Here are some records; copy every line that holds the word "button".

BEGIN MATERIAL TO PROCESS

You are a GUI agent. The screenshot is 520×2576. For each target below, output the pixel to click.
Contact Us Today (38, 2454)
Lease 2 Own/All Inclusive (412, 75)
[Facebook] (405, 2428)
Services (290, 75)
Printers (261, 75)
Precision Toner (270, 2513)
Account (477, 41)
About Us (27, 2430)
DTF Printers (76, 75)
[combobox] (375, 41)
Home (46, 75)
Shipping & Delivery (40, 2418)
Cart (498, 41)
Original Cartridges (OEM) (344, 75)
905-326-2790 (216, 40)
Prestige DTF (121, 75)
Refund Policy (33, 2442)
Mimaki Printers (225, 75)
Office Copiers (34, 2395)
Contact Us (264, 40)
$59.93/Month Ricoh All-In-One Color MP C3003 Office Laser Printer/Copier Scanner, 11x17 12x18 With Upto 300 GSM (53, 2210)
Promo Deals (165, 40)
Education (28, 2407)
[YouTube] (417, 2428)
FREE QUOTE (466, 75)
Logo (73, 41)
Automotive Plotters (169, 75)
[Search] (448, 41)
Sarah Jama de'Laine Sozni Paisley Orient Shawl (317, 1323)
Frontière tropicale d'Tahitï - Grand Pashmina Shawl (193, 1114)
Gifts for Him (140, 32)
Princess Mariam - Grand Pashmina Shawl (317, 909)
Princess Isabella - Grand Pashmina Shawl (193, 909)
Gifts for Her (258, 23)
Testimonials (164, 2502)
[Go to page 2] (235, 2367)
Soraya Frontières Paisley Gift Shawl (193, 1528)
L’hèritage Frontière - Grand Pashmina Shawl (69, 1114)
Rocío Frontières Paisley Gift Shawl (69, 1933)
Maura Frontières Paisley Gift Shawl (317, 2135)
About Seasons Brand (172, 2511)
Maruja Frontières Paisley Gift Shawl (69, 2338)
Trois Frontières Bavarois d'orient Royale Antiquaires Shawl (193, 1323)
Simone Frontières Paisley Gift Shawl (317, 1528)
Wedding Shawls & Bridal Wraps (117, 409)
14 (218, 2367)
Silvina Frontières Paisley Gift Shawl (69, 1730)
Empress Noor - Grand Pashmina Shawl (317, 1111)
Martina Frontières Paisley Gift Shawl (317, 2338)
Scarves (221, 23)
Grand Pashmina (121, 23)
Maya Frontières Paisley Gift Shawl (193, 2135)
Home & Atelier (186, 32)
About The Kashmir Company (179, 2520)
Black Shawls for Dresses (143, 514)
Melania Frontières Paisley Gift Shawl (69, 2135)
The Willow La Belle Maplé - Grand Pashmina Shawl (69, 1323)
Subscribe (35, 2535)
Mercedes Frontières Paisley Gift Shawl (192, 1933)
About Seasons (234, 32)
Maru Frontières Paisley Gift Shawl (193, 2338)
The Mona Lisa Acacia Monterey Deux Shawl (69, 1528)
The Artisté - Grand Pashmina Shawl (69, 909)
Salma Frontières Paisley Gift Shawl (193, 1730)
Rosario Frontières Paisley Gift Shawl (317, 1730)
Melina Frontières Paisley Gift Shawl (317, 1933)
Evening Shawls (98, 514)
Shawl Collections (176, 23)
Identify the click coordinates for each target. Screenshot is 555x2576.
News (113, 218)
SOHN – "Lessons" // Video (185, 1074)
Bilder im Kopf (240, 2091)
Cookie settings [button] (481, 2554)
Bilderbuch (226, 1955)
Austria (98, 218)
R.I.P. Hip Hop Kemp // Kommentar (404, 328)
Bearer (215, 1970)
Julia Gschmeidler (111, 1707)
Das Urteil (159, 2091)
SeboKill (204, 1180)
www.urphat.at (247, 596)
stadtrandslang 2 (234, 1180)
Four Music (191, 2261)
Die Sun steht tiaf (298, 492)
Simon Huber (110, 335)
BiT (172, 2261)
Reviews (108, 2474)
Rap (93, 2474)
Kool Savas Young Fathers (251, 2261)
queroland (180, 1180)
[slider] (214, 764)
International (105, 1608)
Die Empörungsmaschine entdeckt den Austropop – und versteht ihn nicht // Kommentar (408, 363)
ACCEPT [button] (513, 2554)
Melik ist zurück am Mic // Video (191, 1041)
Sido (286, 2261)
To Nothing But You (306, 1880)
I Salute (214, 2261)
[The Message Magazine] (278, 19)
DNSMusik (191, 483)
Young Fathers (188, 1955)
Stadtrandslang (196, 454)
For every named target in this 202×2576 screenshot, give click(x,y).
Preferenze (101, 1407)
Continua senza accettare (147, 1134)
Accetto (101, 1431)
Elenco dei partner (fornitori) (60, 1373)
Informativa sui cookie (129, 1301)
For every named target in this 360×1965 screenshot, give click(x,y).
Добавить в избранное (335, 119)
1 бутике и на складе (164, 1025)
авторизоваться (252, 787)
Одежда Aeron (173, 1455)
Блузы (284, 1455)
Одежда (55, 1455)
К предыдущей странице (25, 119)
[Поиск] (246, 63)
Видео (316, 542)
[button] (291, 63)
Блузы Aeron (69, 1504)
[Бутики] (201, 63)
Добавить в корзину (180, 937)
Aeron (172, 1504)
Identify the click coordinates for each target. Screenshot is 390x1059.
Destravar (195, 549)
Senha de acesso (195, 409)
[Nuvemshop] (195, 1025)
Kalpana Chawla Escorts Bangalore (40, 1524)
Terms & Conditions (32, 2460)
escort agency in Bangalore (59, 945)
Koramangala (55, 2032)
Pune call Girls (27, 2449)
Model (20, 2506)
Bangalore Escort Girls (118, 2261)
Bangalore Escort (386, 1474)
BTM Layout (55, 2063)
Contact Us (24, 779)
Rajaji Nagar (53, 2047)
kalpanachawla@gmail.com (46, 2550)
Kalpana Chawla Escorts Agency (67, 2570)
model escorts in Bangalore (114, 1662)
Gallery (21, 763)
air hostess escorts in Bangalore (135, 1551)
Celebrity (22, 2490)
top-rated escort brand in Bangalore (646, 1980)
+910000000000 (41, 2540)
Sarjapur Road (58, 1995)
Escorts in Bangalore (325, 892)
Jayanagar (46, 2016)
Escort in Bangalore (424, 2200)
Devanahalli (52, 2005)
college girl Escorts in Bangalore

END MATERIAL TO PROCESS

FINISHED EXERCISE:
Cookie settings [button] (481, 2554)
ACCEPT [button] (513, 2554)
[button] (291, 63)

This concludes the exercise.